1. Nach allen international anerkannten Regeln hat die Bevölkerung mit knapp mehr als 40% Wahlbeteiligung eine neue verfassungsgebende Versammlung gewählt, wie auch von der internationalen Wahlbeobachterkommission bestätigt wurde. Diese soll und wird in den nächsten Wochen zusammentreten, um eine Reform der Verfassung zu diskutieren und zu beschließen. Entgegen der allermeisten Erklärungen der internationalen Presse soll und kann diese nicht das Parlament ersetzen. Im Gegensatz zu den Meldungen der Mainstreampresse ist dies kein Schritt in Richtung Diktatur, wie die Opposition behauptet. Grundsätzlich ist die Medienhetze gegen die Regierung Maduro wieder einmal von besonderer Qualität. Kein Artikel, selbst in den linksliberalen Medien, indem nicht mindestens vor der totalen Machtübernahme durch Maduro oder sozialistische Partei gewarnt wird. Kein international bekanntes Medienorgan, das nicht auf Seiten oder im Sinne des reaktionären Antikommunismus berichtet, Hauptsache die Regierung wird zu Fall gebracht.

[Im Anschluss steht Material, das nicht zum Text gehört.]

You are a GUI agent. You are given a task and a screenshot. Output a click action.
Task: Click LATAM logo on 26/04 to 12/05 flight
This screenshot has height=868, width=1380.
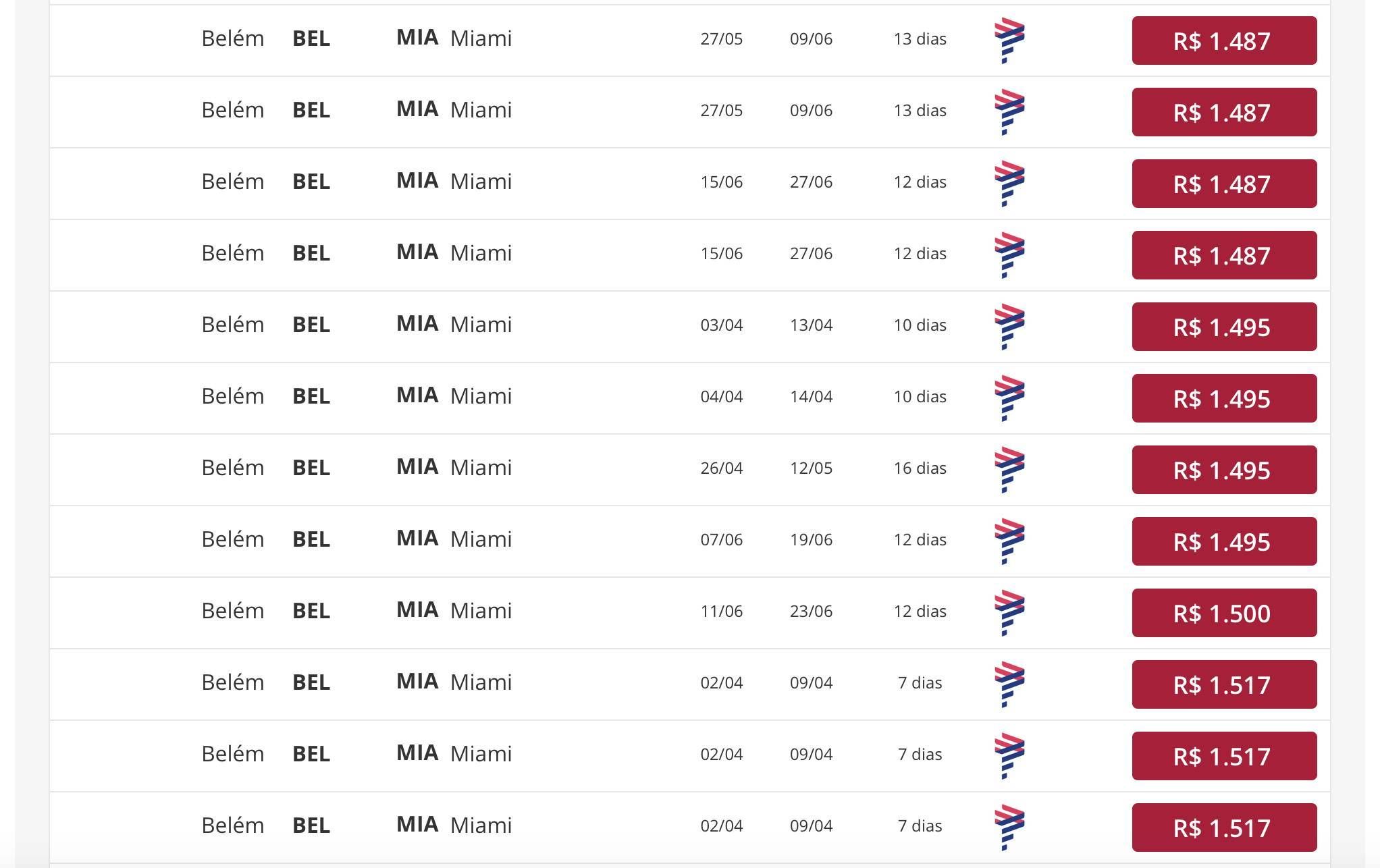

2. Diese Wahl wurde von der Regierung Maduro initiiert, um sich eine wenig Luft und Zeit im Kampf gegen die Opposition zu verschaffen. Auch wenn die einstige Unterstützung für den bolivarianischen Prozeß des Umbaus Venezuelas von 60% auf nun ca. 40% geschrumpft ist, so zeigt die Wahlbeteiligung trotz des Boykotts durch die Opposition doch an, dass die unteren Schichten sich nicht der reaktionären Opposition zugewandt haben.

3. Diese proamerikanische und durch und durch neoliberale Opposition hatte nie ihren Frieden mit dem Chavismus gemacht. Auch 18 Jahre nach der Einführung einer neuen Verfassung 1999 unter der Führung von Hugo Chavez Frias geht es ihr um die Zerstörung und kompletten Rückführung Venezuelas ins amerikanische System, und vor allem um den Zugriff auf die Öleinnahmen für die Oberschicht. Eine Machtübernahme der alten Oligarchie würde nicht nur die Liquidation des Chavismus, sondern der kompletten sozialen und politischen Bewegungen bedeuten. Niemand kann wirklich wollen, dass das passiert, außer den USA und den westlichen imperialistischen Staaten. Die gewalttätigen Angriffe durch die radikale Rechte zeigen klar an, dass mit dieser Opposition kein gemeinsamer Staat zu machen ist.

4. Im Gegensatz zum Konflikten in Syrien z.B. ist die Maduro - Regierung deshalb auf der Liste der USA und der EU, weil sie tatsächlich ,wenn auch in einer sehr stark modifizierten Form, den Zugriff der venezolanischen Oligarchie und des Imperiums auf die Ölrente blockiert, und durch ihre lateinamerikanische Außen und – Sozialpolitik nachwievor der Stachel im Hinterhof der USA darstellt. Klassenpolitisch repräsentiert die Regierung die Kontinuität des Chavismus.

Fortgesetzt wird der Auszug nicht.